Gravitational waves that are almost monochromatic and that last for thousands of years could be emitted by isolated neutron stars that have a tiny deformation on their surfaces. These deformations, colloquially called “mountains”, are expected to be only a few millimenters tall, or even less! Such sources emit very weak gravitational-wave signals with respect to those that arise from compact binary mergers; however, since the signal lasts for much longer, we are able to build up our sensitivity by taking more and more data. We could possibly see such lumpy neutron stars in our Galaxy.

While many methods exist to search for neutron stars coming from anywhere in the sky, they are computationally expensive, since every sky location must be searched over, at every frequency and at every rate of change of the frequency over time (the “spin-down”). Thus, we have developed a machine-learning based method using convolutional neural networks that is of comparable sensitivity but is significantly cheaper computationally.

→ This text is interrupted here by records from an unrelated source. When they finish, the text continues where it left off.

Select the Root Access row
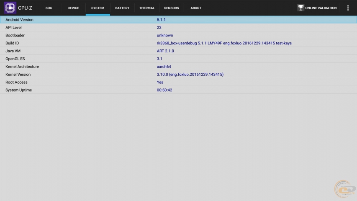Screen dimensions: 357x201 (178, 82)
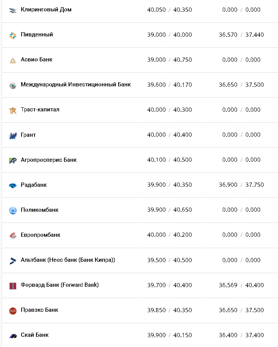Click the Агропросперис Банк logo icon
Screen dimensions: 278x347
pyautogui.click(x=13, y=160)
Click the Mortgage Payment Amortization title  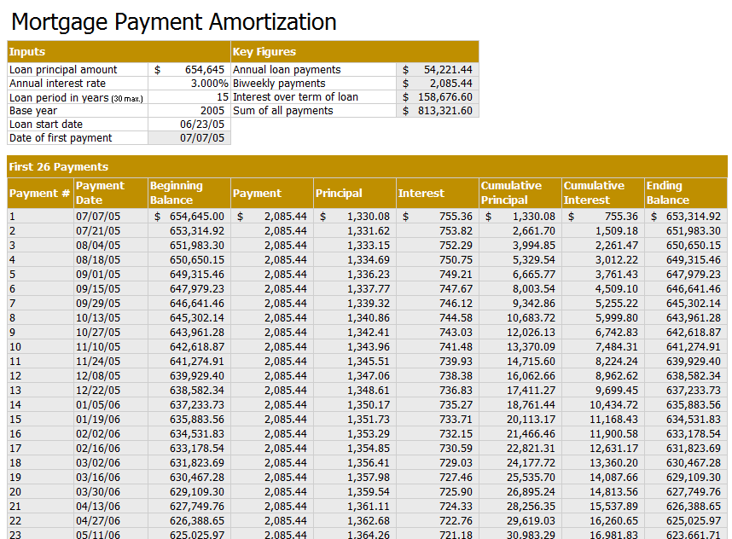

We have also modelled different sources of noise to see how robust our networks are against those sources in our recent paper, which shows that specific training must be done to handle the effects of different noise sources.

Currently, we are investigating alternative ways to train the networks, estimation of parameters with the networks, adding different noise sources, and specialiazing the networks to a kind of search where the sky position is known, e.g. the galactic center.